La evaluación de todo bebé prematuro debe ser realizada el primer mes de nacido, sin importar sus condiciones de salud. No se debe esperar rebasar ciertos problemas de salud debido a que la ROP puede cambiar su instalación en menos de 72 horas, haciendo imposible su manejo y trayendo ulteriores consecuencias.
La retinopatía de la prematuridad (ROP) es una enfermedad vaso-proliferativa que afecta exclusivamente a los recién nacidos prematuros. Fue descrita por Terry en 1940 con el nombre de fibroplasia retrolental, debido a la forma cicatricial de la enfermedad.
En los años 50, esta afección ocular se relacionó con el aporte elevado e incontrolado de oxígeno, lo que llevó a un control estricto de su uso en las unidades de neonatología. Con la administración controlada de oxígeno se disminuyó drásticamente su incidencia, pero se produjo un aumento de las muertes neonatales debido a complicaciones respiratorias y neurológicas. Los avances tecnológicos y métodos en los cuidados neonatales desarrollados a partir de la década de los 80 han permitido una mayor sobrevida. La inmadurez del ojo por la prematuridad es la principal causa de la ceguera en prematuros.
El órgano de la vista comienza su formación desde la semana 16 de gestación y los vasos sanguíneos que alimentan la retina (membrana fotosensible del ojo) alcanzan la periferia extrema entre las semanas 38-42. Dependiendo del grado de prematuridad, estos vasos se localizarán en diferentes zonas de su migración, generando que todo el tejido retiniano desprovisto de los mismos carezca de irrigación y aporte de oxígeno. Se produce entonces muerte tisular y cicatrización que conlleva a un desprendimiento de la retina y a ceguera irreversible.

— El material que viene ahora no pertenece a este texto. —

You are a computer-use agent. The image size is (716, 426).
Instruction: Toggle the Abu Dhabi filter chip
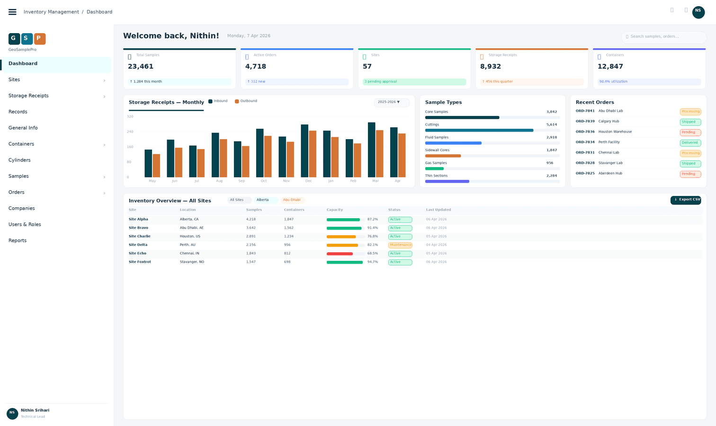tap(292, 200)
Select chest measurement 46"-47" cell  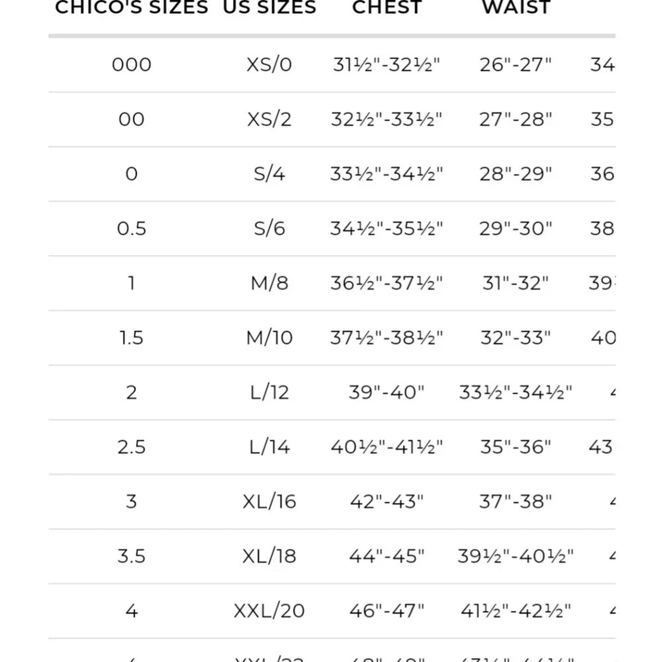(386, 611)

Entre los principales factores de riesgos de la ROP se encuentran: embarazos de gran prematuridad (28-32 semanas de gestación), bajo peso al nacer (menos 3-4 libras) y suministro de oxígeno en alta concentraciones. Otras posibles causas son embarazos de alto riesgo, síndrome de distress respiratorio, amneas, cardiopatías, infecciones, transfusiones sanguíneas, hemorragias intraventriculares y embarazos gemelares.
La principal causa de ceguera infantil a nivel mundial es la ROP. Anualmente se reportan 14 millones de prematuros en el planeta; en Latinoamérica existen 60 mil casos registrados. Un diez por ciento de estos bebes presentan riesgos de potencial ceguera irreversible. La incidencia de la ROP varía en cada país: en República Dominicana cada año 300 niños se quedan ciegos por los desprendimientos de retina causados por la prematuridad.
Existen diferentes modalidades de tratamiento para combatir esta causa de ceguera irreversible: criopexia (congelación), láser (calor) e inyecciones de medicamentos antiangiogénicos (anti-VEGF).